Extracted text:
● ● ●

Janna Gonyer: How and why
was The Jivin' Ladybug created?
Jared Demick: The Jivin' Ladybug was founded in May 2007 by myself and Angela Bouchard. We started the magazine because we felt
that the American arts community, poetry especially, had been colonized and sterilized by the blizzard of MFA programs and
open careerism. This is an era where globalized capitalism threatens to neutralize all criticism and vanquish the minds of
those who want to live otherwise. At this current time, it seems that the 20th century's avant-garde impulses, those thrilling
and terrifying movements from the Russian constructivists to Berlin Dada to the Vienna Actionists to COBRA, have become ghostly
memories, destined to be cast away like the century's great political struggles, the 1917 Revolution, May '68 in France, etc.
So we started a magazine devoted to the last traces of the avant-garde still in existence.
Our magazine operates on 2 principles:
a.) Grassroots community building- We do not merely take submissions and then forget about the artist. We try our
best to establish a relationship with the artist and provide a network of exhibition and communication. Many American artists,
in their rugged individualism, have forgotten the avant-garde's greatest lesson: you will only survive through collaboration.

● ● ●

Stored rows:

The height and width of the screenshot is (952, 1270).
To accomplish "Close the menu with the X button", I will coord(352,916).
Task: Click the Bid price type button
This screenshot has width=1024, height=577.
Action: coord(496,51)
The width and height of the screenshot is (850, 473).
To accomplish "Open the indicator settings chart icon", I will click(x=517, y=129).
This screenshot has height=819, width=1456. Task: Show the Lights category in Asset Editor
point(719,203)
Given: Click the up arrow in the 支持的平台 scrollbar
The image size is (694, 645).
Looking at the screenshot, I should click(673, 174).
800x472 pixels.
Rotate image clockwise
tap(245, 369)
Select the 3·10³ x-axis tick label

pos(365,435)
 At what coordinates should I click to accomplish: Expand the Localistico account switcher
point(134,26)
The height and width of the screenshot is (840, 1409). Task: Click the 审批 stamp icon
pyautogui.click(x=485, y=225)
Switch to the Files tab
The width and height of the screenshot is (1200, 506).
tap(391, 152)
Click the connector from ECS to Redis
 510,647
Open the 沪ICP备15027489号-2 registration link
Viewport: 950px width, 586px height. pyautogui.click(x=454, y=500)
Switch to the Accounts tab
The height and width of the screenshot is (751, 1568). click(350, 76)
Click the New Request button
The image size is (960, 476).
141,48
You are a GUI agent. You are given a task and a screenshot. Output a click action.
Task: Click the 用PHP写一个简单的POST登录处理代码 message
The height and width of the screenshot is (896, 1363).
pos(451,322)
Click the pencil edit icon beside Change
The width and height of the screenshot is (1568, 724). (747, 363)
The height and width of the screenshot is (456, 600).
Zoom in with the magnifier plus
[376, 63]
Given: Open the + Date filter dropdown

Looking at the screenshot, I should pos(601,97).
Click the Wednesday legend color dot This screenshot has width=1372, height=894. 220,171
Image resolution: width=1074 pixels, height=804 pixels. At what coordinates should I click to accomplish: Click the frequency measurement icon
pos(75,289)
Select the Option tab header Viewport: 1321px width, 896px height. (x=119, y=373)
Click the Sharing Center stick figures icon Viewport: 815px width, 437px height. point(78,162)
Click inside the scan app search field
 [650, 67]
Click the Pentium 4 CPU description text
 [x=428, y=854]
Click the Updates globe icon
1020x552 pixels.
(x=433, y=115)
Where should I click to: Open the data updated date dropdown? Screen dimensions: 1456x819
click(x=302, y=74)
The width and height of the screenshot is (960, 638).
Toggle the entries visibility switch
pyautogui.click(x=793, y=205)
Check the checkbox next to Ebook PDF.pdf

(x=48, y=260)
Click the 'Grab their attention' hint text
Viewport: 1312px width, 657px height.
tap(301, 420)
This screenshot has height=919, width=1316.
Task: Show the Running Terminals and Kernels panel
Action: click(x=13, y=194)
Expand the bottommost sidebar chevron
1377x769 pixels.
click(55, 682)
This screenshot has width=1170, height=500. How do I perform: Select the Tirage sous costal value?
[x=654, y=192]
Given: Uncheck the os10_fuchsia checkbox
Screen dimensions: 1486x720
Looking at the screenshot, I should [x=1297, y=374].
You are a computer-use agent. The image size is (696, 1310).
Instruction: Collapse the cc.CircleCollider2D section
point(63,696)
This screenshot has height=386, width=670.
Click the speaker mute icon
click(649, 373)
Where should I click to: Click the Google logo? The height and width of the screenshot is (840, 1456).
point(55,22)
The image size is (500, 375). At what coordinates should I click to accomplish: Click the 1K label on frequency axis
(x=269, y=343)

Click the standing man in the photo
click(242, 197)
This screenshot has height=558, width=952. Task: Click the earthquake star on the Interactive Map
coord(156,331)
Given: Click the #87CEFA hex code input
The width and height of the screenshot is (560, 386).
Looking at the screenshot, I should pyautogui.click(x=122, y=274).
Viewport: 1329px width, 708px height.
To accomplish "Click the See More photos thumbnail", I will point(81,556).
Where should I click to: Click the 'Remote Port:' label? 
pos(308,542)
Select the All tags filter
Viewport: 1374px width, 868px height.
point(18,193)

● ● ●

Your instructions: Write out the passage of the interview about The Jivin' Ladybug, starting with "Jared Demick: The" and going on through "in France, etc.". Substitute "flood" for "blizzard". The records have nothing to do with the interview about The Jivin' Ladybug.

Answer:
Jared Demick: The Jivin' Ladybug was founded in May 2007 by myself and Angela Bouchard. We started the magazine because we felt
that the American arts community, poetry especially, had been colonized and sterilized by the flood of MFA programs and
open careerism. This is an era where globalized capitalism threatens to neutralize all criticism and vanquish the minds of
those who want to live otherwise. At this current time, it seems that the 20th century's avant-garde impulses, those thrilling
and terrifying movements from the Russian constructivists to Berlin Dada to the Vienna Actionists to COBRA, have become ghostly
memories, destined to be cast away like the century's great political struggles, the 1917 Revolution, May '68 in France, etc.